◆ **Exercise brief**: In the entries that follow, how many lines include the string "current"? The answer is the number only.

◆ **Data to use**:
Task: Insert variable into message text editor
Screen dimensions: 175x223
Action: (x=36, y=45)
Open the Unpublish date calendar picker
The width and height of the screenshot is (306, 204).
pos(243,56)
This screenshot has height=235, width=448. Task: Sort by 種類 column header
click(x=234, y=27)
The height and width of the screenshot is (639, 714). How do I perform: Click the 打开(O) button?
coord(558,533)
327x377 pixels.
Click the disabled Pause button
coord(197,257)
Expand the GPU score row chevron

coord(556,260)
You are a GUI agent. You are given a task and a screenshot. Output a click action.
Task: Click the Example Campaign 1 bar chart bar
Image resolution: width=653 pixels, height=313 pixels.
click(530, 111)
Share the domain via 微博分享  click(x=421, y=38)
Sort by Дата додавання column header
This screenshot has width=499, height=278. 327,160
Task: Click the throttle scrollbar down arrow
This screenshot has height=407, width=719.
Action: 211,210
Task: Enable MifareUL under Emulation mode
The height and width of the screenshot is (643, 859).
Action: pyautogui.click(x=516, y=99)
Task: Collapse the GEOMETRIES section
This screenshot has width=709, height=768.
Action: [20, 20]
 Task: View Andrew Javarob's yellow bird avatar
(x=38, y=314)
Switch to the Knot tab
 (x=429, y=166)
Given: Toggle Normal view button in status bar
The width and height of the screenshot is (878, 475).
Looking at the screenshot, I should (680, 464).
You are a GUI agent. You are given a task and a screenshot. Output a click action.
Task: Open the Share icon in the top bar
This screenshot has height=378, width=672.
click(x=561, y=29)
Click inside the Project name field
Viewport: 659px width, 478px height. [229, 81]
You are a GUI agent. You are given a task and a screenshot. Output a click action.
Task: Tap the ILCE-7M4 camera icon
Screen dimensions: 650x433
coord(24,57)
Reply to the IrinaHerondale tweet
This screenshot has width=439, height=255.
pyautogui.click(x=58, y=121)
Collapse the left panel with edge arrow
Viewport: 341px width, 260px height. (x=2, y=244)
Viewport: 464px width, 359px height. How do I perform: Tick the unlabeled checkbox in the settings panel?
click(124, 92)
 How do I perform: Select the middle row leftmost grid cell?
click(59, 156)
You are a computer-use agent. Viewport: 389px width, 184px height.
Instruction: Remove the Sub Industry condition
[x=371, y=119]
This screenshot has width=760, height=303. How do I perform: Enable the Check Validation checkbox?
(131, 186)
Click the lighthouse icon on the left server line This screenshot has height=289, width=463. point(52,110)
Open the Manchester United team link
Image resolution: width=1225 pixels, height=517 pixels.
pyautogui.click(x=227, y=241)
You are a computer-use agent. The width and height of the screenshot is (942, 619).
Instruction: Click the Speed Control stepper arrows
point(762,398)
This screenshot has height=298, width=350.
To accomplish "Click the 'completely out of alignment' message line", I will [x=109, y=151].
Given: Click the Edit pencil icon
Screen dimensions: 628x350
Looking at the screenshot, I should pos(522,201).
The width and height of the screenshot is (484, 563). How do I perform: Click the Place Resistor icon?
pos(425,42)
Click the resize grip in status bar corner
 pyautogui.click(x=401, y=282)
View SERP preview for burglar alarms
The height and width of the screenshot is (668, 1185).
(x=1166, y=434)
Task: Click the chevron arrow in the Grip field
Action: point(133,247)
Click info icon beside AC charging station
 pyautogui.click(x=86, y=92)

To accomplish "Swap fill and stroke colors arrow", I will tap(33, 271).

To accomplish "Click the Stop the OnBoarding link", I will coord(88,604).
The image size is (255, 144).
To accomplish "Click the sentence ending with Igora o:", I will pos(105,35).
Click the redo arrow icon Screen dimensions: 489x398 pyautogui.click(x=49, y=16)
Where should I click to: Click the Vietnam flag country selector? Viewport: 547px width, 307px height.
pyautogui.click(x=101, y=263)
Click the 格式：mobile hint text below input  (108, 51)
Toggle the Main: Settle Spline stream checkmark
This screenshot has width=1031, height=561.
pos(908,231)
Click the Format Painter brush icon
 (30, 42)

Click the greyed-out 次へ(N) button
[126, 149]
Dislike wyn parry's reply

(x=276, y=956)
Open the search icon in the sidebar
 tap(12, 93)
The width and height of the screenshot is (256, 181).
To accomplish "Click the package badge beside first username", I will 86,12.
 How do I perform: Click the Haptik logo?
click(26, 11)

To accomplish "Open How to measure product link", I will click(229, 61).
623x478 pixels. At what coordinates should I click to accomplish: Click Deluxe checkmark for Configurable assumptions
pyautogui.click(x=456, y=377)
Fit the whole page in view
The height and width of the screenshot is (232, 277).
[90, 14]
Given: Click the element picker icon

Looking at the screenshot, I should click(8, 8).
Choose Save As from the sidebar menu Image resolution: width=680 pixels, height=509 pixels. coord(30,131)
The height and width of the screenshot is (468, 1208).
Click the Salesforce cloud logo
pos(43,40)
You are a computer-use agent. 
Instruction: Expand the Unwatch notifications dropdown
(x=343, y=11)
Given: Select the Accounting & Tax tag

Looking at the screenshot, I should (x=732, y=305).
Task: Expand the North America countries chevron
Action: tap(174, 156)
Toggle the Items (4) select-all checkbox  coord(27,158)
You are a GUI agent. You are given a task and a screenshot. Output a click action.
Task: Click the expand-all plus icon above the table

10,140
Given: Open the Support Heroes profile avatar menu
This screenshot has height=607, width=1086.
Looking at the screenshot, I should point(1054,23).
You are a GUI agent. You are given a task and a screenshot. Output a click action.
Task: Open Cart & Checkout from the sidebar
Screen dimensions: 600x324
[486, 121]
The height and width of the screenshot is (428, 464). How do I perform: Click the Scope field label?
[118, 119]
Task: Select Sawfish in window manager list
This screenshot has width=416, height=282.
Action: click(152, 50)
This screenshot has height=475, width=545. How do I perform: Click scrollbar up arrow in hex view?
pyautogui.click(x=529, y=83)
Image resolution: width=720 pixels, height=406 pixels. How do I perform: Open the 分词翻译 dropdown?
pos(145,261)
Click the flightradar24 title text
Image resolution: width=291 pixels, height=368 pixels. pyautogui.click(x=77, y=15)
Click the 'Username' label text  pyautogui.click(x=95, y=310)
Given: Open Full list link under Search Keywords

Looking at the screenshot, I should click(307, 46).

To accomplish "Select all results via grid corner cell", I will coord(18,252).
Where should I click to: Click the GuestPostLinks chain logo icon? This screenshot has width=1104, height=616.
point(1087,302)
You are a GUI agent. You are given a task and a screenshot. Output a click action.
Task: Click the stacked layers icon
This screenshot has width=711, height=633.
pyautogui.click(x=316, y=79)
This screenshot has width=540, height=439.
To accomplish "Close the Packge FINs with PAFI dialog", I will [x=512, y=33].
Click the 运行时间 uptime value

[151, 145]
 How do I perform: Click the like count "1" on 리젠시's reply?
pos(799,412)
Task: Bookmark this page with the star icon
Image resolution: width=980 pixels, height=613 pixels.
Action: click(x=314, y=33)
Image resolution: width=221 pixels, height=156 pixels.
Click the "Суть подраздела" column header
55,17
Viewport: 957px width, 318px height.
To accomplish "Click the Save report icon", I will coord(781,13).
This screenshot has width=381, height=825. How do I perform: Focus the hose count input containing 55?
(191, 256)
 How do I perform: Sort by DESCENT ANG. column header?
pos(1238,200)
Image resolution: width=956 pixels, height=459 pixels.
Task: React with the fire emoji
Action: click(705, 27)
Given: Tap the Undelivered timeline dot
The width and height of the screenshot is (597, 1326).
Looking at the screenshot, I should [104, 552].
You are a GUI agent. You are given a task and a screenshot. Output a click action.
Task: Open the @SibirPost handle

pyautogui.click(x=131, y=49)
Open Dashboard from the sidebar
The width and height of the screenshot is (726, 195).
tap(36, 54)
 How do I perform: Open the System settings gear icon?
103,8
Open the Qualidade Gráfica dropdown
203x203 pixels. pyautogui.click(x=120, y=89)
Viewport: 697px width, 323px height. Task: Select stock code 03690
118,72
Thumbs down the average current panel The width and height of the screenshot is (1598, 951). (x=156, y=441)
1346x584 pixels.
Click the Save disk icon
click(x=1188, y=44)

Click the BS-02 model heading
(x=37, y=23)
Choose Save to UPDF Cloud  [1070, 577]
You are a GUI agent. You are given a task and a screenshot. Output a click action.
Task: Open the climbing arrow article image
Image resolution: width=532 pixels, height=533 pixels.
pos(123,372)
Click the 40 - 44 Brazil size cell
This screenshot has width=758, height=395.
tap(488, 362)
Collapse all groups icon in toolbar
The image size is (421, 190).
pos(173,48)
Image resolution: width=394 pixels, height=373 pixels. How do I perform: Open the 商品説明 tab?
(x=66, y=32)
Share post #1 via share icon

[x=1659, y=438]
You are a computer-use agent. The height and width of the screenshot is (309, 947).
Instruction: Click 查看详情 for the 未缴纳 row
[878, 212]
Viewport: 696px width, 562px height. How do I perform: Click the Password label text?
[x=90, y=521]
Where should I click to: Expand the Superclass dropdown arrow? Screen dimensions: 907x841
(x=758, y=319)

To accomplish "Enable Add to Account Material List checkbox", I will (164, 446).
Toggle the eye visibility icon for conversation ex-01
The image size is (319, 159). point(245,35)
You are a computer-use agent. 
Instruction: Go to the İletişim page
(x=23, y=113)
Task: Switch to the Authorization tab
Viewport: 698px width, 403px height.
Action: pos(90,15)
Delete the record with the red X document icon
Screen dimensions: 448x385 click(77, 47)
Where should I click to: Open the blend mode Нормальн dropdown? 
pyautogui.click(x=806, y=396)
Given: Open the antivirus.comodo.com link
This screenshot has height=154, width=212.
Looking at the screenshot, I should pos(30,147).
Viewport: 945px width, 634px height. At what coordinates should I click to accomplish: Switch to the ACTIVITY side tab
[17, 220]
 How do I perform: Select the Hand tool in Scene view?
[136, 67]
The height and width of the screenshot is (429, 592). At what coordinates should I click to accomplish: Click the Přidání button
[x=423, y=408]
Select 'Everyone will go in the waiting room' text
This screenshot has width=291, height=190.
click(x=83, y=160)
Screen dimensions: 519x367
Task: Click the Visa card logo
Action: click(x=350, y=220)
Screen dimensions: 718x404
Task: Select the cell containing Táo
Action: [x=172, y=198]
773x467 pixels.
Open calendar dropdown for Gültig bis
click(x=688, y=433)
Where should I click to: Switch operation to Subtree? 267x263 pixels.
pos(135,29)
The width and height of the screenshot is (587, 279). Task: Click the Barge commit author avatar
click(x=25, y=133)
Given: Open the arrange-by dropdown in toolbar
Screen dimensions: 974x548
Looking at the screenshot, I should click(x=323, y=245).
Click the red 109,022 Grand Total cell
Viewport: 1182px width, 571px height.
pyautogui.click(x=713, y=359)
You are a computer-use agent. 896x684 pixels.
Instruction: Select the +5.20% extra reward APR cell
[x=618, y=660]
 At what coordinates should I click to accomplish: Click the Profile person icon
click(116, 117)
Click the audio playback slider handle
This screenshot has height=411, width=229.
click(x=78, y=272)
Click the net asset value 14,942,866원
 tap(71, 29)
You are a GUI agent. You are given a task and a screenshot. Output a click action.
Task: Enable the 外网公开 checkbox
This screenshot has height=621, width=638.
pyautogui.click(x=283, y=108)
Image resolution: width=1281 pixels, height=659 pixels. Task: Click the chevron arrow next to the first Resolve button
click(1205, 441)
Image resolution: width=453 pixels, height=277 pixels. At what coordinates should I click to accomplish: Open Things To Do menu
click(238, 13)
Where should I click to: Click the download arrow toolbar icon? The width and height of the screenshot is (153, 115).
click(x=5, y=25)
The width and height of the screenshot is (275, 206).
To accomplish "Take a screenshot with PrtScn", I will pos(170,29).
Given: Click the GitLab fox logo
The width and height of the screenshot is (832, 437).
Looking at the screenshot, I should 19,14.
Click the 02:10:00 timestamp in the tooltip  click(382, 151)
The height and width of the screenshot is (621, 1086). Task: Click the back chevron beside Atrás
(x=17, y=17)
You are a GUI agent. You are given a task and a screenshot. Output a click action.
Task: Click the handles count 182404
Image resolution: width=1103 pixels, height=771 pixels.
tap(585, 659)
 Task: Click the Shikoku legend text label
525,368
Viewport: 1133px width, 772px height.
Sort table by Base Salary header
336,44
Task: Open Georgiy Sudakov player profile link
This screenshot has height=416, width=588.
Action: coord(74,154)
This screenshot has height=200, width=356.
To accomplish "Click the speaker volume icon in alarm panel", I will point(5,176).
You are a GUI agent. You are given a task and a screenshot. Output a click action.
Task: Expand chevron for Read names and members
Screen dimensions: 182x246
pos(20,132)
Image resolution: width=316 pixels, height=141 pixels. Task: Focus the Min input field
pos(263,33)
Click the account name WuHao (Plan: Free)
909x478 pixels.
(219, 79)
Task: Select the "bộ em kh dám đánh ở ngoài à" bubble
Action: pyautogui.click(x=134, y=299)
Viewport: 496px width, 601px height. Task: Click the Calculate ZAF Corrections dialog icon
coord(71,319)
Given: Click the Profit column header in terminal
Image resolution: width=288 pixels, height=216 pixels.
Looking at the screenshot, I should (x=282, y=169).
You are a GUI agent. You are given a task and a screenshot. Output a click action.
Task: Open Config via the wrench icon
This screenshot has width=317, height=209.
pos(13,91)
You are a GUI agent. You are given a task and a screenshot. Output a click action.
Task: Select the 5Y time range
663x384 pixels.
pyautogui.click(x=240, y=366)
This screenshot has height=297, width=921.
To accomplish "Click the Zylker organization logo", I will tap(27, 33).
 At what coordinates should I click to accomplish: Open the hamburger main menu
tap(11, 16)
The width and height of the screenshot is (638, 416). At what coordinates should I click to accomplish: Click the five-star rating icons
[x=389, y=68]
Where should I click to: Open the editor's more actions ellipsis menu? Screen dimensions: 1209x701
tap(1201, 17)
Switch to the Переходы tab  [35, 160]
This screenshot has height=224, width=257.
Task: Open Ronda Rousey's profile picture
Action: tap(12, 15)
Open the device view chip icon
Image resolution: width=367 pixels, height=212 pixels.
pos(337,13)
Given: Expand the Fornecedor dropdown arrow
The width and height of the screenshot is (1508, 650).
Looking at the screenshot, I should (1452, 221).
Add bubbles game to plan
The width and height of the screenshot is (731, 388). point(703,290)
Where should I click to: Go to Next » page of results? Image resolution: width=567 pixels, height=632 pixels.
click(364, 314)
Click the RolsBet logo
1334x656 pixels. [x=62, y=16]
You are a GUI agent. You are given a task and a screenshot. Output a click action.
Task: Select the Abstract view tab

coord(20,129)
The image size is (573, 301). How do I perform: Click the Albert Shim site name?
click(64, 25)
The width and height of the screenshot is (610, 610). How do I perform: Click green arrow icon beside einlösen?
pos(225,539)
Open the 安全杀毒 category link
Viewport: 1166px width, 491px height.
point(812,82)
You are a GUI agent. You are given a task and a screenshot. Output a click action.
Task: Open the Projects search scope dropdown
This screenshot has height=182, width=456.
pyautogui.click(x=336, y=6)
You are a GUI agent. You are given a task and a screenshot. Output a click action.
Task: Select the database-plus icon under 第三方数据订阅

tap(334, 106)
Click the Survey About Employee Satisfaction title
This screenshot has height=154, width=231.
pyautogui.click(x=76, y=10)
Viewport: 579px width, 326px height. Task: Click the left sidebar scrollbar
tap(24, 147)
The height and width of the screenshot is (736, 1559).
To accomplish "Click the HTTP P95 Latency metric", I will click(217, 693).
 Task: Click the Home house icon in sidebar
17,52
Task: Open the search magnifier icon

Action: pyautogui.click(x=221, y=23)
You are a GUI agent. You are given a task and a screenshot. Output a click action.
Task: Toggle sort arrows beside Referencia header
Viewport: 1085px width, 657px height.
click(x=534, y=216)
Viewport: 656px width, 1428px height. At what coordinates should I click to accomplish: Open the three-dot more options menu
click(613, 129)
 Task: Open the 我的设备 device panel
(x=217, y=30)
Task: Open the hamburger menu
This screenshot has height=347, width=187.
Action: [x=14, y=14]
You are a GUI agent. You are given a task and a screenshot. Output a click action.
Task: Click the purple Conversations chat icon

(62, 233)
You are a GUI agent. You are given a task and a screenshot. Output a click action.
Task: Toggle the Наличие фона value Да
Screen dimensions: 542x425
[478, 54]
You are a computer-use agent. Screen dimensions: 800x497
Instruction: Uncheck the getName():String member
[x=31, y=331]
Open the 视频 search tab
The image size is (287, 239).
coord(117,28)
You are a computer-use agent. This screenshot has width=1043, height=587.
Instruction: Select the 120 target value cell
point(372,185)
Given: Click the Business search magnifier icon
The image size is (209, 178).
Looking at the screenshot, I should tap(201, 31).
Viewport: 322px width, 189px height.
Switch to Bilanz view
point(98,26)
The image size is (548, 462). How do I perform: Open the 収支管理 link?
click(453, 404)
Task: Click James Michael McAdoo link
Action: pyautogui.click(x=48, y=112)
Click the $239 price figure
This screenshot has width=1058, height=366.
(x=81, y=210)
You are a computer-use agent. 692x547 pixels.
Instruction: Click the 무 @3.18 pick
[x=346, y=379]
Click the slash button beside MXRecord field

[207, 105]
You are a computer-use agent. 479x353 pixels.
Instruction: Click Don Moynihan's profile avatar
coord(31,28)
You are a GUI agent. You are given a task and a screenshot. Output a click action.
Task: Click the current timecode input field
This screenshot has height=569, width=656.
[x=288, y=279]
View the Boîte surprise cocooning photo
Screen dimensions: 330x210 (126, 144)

◆ **Task solution**: 2